Four bomb explosions in the Majorca yesterday raised fears that the Basque separatist group Eta is waging a summer campaign aimed at island’s tourism industry.
No one was injured in the four explosions yesterday but the attacks have shocked the tens of thousands of tourists, who pack the island at this time of year.
A first device exploded yesterday afternoon at a restaurant in Palma de Majorca, the capital, opposite Can Pere Antoni beach. Police carried out a controlled explosion on a nearby second bomb about 15 minutes later.
Later, a third bomb in an empty shopping centre in Plaza Mayor exploded. A fourth then exploded in a bar. Restaurants and the beach area had all been evacuated.
The attack happened 10 days after a car bomb killed two police officers near hotels in the busy Palmanova-Magaluf area.

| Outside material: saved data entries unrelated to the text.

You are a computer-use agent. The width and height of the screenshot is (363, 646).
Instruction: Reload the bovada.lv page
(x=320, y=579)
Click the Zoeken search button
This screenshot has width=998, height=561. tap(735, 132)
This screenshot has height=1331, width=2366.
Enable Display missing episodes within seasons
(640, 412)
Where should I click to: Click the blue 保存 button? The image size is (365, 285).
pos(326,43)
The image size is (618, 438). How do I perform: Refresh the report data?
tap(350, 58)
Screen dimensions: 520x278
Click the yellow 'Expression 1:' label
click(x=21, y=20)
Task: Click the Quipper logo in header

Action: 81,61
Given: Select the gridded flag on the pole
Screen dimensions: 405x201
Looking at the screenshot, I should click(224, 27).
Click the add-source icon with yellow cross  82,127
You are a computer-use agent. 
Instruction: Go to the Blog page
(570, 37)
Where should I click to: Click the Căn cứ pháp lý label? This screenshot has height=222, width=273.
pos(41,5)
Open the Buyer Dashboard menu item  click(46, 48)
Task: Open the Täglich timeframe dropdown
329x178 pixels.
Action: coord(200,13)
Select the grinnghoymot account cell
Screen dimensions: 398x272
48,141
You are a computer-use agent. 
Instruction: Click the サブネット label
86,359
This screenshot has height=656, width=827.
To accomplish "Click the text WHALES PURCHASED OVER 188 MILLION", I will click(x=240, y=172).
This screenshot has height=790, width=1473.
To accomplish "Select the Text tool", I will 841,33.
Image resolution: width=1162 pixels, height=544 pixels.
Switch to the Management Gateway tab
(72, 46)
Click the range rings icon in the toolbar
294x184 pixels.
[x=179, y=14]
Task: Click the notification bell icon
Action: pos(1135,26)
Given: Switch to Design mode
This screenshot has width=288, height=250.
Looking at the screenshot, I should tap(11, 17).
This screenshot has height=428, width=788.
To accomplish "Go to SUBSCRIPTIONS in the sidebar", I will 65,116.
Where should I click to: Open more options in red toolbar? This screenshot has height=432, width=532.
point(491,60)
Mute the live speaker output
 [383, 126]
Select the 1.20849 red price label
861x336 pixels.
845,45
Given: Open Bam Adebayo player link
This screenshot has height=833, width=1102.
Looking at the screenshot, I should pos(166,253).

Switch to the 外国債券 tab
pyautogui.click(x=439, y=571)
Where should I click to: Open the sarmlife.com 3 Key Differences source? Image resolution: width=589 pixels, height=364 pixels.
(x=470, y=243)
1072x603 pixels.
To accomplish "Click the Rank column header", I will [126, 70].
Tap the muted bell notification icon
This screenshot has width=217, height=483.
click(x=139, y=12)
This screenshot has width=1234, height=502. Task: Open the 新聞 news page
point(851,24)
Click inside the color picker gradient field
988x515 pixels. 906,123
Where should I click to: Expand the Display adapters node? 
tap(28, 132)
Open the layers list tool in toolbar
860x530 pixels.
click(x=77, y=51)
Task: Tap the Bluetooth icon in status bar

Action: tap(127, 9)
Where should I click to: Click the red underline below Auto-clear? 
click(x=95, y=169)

The British Foreign Office has maintained its overall safety rating for the country. “There is a high threat from terrorism in Spain,” it says. “Attacks could be indiscriminate, including in places frequented by expatriates and foreign travellers.”
Tourists arriving on the island can expect to see a heavy police presence as thousands of extra officers have been flown in. The airport remained open yesterday and flights were running as normal, but there was increased security.
The Government of the Balearic Islands has said the security measures already in place will remain and be increased further. It has also set up a tourist information toll-free hotline in English, Spanish and German.
Last week Juan Carlos, the Spanish King, met politicians and a representative of the hotel sector on the island to discuss the effect Eta’s attacks were having on tourism. Prince Felipe, the Crown Prince, and Princess Letizia, his wife, posed with their two daughters for cameras in a show of support for the island.